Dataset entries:
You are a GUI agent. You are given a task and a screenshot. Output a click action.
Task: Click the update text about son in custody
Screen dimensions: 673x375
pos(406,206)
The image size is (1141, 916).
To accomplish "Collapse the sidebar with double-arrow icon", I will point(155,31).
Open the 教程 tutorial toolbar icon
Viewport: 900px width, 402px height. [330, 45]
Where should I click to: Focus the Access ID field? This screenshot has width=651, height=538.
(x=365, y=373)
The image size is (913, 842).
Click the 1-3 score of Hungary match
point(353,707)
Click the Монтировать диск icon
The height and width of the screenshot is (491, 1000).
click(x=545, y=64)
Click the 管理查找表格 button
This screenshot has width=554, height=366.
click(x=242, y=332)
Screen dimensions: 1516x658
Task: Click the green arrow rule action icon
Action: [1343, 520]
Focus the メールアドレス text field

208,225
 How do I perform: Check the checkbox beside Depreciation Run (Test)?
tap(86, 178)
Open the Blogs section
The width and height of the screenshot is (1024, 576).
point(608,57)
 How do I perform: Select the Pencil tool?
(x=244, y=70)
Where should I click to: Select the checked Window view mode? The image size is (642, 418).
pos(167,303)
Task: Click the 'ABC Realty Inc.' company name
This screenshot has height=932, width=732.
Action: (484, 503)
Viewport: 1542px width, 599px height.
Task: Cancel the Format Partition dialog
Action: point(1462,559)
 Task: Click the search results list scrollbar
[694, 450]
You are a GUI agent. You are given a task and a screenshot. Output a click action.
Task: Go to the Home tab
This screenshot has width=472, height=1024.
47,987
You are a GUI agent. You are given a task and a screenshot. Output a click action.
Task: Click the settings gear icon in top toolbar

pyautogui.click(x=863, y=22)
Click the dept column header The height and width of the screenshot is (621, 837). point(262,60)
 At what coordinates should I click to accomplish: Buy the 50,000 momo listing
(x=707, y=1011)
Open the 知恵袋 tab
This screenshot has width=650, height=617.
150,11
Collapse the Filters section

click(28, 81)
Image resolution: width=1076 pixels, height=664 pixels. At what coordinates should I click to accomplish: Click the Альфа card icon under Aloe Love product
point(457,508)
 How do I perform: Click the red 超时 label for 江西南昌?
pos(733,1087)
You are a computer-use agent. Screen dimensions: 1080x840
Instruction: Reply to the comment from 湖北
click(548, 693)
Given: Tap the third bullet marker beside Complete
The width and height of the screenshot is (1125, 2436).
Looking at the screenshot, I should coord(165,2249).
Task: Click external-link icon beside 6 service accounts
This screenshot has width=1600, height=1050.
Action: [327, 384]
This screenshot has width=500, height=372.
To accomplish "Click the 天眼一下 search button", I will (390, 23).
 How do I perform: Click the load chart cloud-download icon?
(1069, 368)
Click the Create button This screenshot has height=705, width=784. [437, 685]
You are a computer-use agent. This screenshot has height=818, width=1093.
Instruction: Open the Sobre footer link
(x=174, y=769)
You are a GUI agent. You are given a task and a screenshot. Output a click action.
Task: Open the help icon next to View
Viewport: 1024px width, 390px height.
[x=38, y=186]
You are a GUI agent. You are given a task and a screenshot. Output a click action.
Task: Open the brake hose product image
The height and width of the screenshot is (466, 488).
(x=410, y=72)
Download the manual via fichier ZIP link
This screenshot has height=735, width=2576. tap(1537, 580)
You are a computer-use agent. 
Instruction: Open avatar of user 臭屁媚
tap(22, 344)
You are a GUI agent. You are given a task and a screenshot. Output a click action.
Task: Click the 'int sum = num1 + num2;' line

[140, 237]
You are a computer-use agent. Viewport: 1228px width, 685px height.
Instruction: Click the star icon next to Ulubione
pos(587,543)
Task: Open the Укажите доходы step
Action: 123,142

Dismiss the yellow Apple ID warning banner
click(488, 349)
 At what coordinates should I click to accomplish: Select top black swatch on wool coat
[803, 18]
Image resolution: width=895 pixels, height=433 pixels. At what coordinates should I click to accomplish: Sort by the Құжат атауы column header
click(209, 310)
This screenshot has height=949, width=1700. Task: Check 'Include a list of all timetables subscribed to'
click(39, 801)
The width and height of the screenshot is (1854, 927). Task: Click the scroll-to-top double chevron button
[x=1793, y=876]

§ EXERCISE OBJECTIVE
Return every record, leaving each line exactly as it was given.

§ EXERCISE SOLUTION
You are a GUI agent. You are given a task and a screenshot. Output a click action.
Task: Click the update text about son in custody
Screen dimensions: 673x375
pos(406,206)
The image size is (1141, 916).
To accomplish "Collapse the sidebar with double-arrow icon", I will point(155,31).
Open the 教程 tutorial toolbar icon
Viewport: 900px width, 402px height. [330, 45]
Where should I click to: Focus the Access ID field? This screenshot has width=651, height=538.
(x=365, y=373)
The image size is (913, 842).
Click the 1-3 score of Hungary match
point(353,707)
Click the Монтировать диск icon
The height and width of the screenshot is (491, 1000).
click(x=545, y=64)
Click the 管理查找表格 button
This screenshot has width=554, height=366.
click(x=242, y=332)
Screen dimensions: 1516x658
Task: Click the green arrow rule action icon
Action: [1343, 520]
Focus the メールアドレス text field

208,225
 How do I perform: Check the checkbox beside Depreciation Run (Test)?
tap(86, 178)
Open the Blogs section
The width and height of the screenshot is (1024, 576).
point(608,57)
 How do I perform: Select the Pencil tool?
(x=244, y=70)
Where should I click to: Select the checked Window view mode? The image size is (642, 418).
pos(167,303)
Task: Click the 'ABC Realty Inc.' company name
This screenshot has height=932, width=732.
Action: (484, 503)
Viewport: 1542px width, 599px height.
Task: Cancel the Format Partition dialog
Action: point(1462,559)
 Task: Click the search results list scrollbar
[694, 450]
You are a GUI agent. You are given a task and a screenshot. Output a click action.
Task: Go to the Home tab
This screenshot has width=472, height=1024.
47,987
You are a GUI agent. You are given a task and a screenshot. Output a click action.
Task: Click the settings gear icon in top toolbar

pyautogui.click(x=863, y=22)
Click the dept column header The height and width of the screenshot is (621, 837). point(262,60)
 At what coordinates should I click to accomplish: Buy the 50,000 momo listing
(x=707, y=1011)
Open the 知恵袋 tab
This screenshot has width=650, height=617.
150,11
Collapse the Filters section

click(28, 81)
Image resolution: width=1076 pixels, height=664 pixels. At what coordinates should I click to accomplish: Click the Альфа card icon under Aloe Love product
point(457,508)
 How do I perform: Click the red 超时 label for 江西南昌?
pos(733,1087)
You are a computer-use agent. Screen dimensions: 1080x840
Instruction: Reply to the comment from 湖北
click(548, 693)
Given: Tap the third bullet marker beside Complete
The width and height of the screenshot is (1125, 2436).
Looking at the screenshot, I should coord(165,2249).
Task: Click external-link icon beside 6 service accounts
This screenshot has width=1600, height=1050.
Action: [327, 384]
This screenshot has width=500, height=372.
To accomplish "Click the 天眼一下 search button", I will (390, 23).
 How do I perform: Click the load chart cloud-download icon?
(1069, 368)
Click the Create button This screenshot has height=705, width=784. [437, 685]
You are a computer-use agent. This screenshot has height=818, width=1093.
Instruction: Open the Sobre footer link
(x=174, y=769)
You are a GUI agent. You are given a task and a screenshot. Output a click action.
Task: Open the help icon next to View
Viewport: 1024px width, 390px height.
[x=38, y=186]
You are a GUI agent. You are given a task and a screenshot. Output a click action.
Task: Open the brake hose product image
The height and width of the screenshot is (466, 488).
(x=410, y=72)
Download the manual via fichier ZIP link
This screenshot has height=735, width=2576. tap(1537, 580)
You are a computer-use agent. 
Instruction: Open avatar of user 臭屁媚
tap(22, 344)
You are a GUI agent. You are given a task and a screenshot. Output a click action.
Task: Click the 'int sum = num1 + num2;' line

[140, 237]
You are a computer-use agent. Viewport: 1228px width, 685px height.
Instruction: Click the star icon next to Ulubione
pos(587,543)
Task: Open the Укажите доходы step
Action: 123,142

Dismiss the yellow Apple ID warning banner
click(488, 349)
 At what coordinates should I click to accomplish: Select top black swatch on wool coat
[803, 18]
Image resolution: width=895 pixels, height=433 pixels. At what coordinates should I click to accomplish: Sort by the Құжат атауы column header
click(209, 310)
This screenshot has height=949, width=1700. Task: Check 'Include a list of all timetables subscribed to'
click(39, 801)
The width and height of the screenshot is (1854, 927). Task: Click the scroll-to-top double chevron button
[x=1793, y=876]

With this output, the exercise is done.